Sie gingen die Stufen hinab, und Donna Mercedes trat in das Haus ... Ein starker Moschusduft hauchte sie an – er mochte das Lieblingsparfüm einer der heimgekehrten Damen sein. Es kam ihr vor, als sei plötzlich ein grauer Schleier über alles Licht, über den ganzen Schillingshof gesunken, als müßten die heidnischen Karyatiden von der Decke und die Statuen eiligst aus ihren Nischen herabsteigen, um sich zu verstecken. Wie war es überhaupt möglich, daß sie bis heute ihren Platz behaupten konnten, daß die bigotte Frau sie nicht längst im fanatischen Eifer herabgestürzt hatte? – In dieser Nacht schloß Donna Mercedes die Augen nicht – sie suchte ihr Bett nicht einmal auf. Es bedurfte ihrer ganzen Geistesschärfe, ihrer vollen inneren Kraft, um sich über alles das, was auf sie einstürmte, emporzuarbeiten und den klaren Überblick zu gewinnen. Gerade jetzt galt es, auszuharren und fest auf dem Posten zu bleiben – gerade jetzt, wo vom Klostergut eine Hand – wenn auch noch scheu und widerstrebend – herübergriff und Fühlung suchte mit den Kindern des Verstoßenen.

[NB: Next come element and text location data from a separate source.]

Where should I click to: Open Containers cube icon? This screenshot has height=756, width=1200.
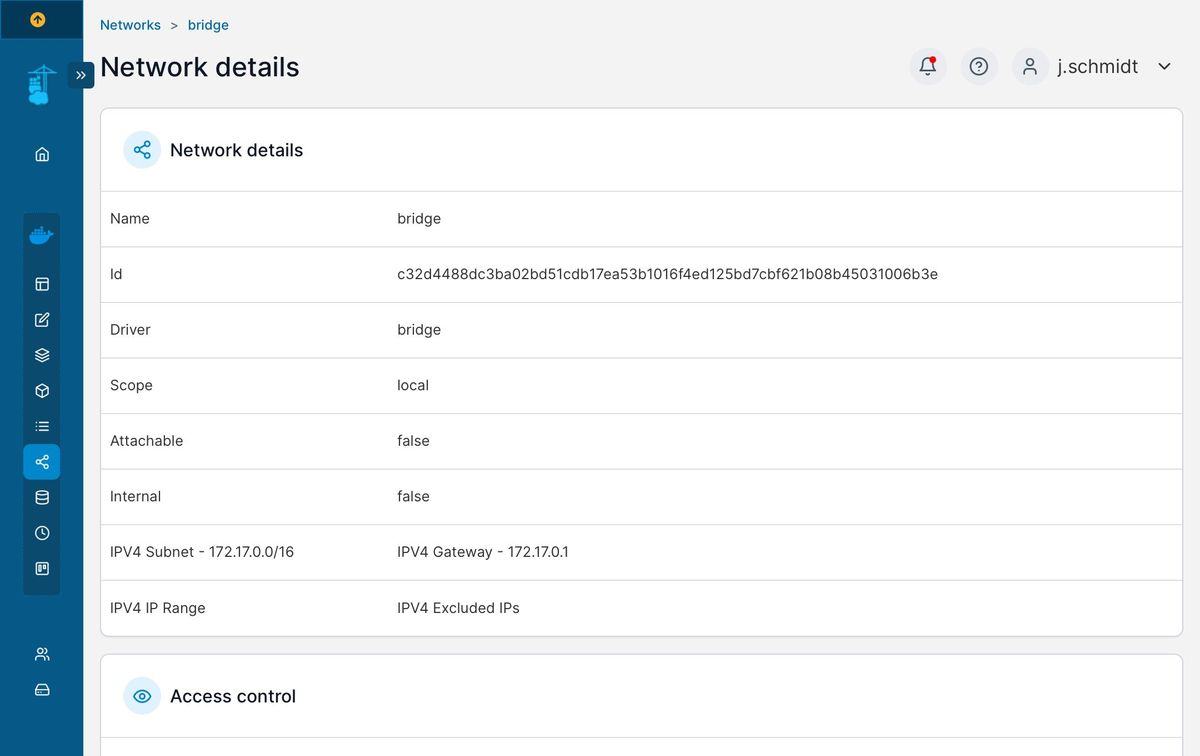click(x=42, y=391)
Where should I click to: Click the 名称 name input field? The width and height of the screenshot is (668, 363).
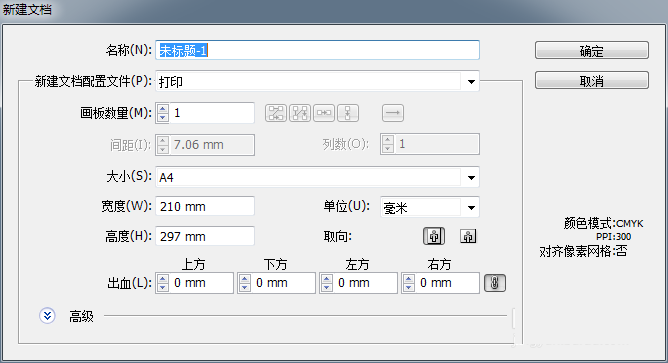tap(317, 50)
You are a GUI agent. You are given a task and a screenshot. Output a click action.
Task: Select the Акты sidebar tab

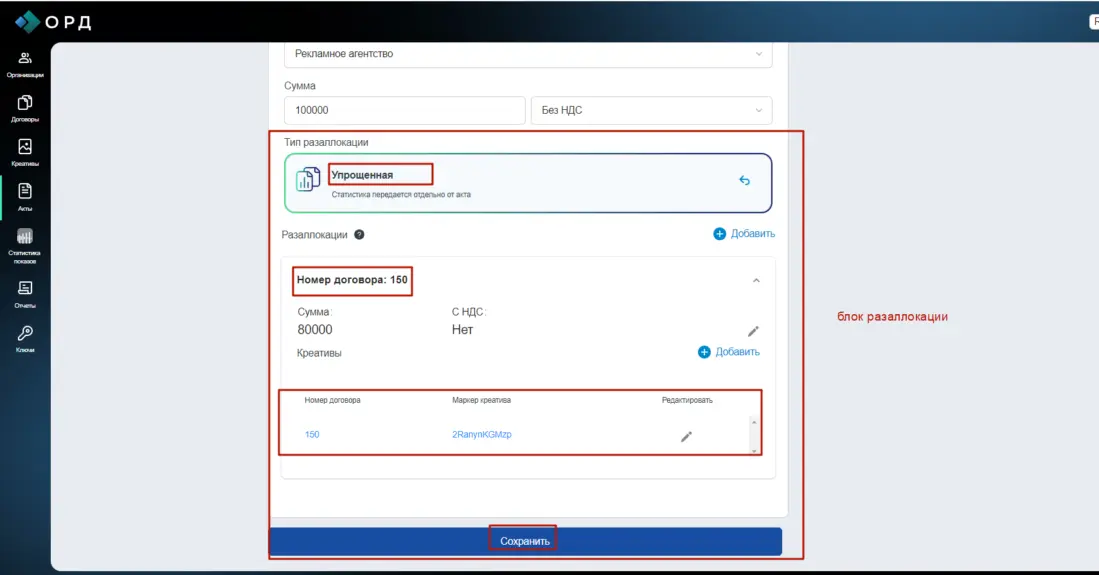(x=25, y=196)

So hatte sich die junge Dame, bald lautlos im Salon auf und ab wandelnd, bald in die Fensternische geschmiegt und den Blick auf das Bild des toten Bruders geheftet, gestählt und gefestet; vor allem gegen das Heer von Anfechtungen, das sie unausbleiblich erwartete, seit sie in das Gesicht der heimgekehrten Frau vom Hause gesehen ... Und als die Hängelampe am Deckengebälk des Salons knisternd erlosch, und ein blaßrosiger Schein den dämmernden Morgenhimmel überflog, da lag auf dem schönen Frauenantlitz der erkämpfte frühere Ausdruck rücksichtsloser Entschlossenheit.